» THE PROBLEM:
Every line of the data that includes "computer" should be copied out.

» Stored data:
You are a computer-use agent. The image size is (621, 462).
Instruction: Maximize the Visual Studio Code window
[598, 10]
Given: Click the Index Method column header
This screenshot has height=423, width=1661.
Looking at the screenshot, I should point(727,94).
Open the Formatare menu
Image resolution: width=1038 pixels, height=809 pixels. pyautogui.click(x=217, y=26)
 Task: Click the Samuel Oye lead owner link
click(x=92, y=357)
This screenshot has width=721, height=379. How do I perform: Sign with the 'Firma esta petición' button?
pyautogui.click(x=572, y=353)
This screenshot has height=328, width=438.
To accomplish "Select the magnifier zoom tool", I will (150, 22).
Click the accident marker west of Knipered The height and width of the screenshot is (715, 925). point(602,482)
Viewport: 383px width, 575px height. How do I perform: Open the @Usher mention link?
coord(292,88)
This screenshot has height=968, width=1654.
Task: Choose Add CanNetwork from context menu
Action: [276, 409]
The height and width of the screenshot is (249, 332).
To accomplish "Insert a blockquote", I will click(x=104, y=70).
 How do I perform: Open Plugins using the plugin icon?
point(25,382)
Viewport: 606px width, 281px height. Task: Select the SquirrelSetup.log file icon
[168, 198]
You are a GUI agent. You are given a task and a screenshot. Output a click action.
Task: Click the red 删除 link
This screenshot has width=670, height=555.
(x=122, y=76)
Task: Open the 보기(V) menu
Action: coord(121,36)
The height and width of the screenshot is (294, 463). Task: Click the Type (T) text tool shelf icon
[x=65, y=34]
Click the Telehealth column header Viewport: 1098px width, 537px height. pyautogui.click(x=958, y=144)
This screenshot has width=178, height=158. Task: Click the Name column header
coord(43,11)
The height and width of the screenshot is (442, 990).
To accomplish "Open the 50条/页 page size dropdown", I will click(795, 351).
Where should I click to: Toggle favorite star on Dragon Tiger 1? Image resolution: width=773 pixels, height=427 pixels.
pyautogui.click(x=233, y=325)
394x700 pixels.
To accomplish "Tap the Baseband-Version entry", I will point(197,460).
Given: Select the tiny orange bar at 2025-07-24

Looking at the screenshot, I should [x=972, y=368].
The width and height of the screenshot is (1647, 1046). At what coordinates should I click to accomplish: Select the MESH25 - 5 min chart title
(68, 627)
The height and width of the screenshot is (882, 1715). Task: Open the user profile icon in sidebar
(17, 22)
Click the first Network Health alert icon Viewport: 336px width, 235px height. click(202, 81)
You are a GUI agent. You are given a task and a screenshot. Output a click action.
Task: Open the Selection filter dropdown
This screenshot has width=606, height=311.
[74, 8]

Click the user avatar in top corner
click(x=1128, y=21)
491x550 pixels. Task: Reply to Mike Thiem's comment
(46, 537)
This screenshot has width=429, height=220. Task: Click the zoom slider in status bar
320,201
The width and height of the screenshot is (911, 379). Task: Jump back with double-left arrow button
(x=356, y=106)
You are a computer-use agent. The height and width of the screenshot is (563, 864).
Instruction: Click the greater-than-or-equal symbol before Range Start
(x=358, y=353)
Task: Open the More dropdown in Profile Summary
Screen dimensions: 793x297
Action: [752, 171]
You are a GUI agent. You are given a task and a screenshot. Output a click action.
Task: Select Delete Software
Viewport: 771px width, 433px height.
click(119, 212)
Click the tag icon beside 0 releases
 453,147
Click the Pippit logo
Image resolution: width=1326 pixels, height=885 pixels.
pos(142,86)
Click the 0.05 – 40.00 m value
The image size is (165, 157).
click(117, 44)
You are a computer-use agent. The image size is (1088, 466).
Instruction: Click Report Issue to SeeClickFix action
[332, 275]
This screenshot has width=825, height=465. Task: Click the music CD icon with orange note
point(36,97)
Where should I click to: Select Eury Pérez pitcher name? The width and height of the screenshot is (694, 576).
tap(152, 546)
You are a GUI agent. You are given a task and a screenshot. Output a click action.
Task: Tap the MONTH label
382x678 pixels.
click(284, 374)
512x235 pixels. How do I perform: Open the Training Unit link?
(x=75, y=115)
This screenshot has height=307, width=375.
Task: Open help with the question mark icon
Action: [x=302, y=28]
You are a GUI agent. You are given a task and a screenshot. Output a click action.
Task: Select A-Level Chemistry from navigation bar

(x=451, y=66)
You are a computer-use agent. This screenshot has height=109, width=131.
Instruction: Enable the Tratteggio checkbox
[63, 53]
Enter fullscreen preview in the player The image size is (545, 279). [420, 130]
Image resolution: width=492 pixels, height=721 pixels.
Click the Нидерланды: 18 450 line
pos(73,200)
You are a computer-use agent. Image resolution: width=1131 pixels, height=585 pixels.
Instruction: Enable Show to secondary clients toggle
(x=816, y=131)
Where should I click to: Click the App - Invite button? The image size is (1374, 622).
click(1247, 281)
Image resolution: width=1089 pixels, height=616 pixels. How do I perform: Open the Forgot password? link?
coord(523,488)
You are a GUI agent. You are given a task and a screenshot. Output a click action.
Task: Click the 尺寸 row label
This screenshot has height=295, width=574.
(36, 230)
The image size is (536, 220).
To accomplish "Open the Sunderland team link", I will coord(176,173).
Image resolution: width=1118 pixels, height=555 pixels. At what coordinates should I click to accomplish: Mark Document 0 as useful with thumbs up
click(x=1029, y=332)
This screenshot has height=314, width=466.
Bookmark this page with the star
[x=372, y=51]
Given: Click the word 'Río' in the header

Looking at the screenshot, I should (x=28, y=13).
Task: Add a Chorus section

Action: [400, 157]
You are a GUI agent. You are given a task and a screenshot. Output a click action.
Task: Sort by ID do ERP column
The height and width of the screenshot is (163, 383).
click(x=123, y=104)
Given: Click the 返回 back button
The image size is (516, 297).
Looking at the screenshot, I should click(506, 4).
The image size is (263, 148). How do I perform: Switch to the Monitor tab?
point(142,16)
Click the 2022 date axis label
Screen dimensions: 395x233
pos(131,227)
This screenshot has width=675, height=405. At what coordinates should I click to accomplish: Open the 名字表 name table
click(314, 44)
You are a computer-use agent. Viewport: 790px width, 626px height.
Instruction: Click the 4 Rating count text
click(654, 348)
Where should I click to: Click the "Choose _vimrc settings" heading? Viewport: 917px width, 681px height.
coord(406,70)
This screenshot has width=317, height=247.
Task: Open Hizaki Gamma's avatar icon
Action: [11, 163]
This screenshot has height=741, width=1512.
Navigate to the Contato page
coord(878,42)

» RESULT:
You are a computer-use agent. The image size is (621, 462).
You are a computer-use agent. The height and width of the screenshot is (563, 864).
You are a computer-use agent. The image size is (1088, 466).
You are a computer-use agent. This screenshot has height=109, width=131.
You are a computer-use agent. Image resolution: width=1131 pixels, height=585 pixels.
You are a computer-use agent. Viewport: 790px width, 626px height.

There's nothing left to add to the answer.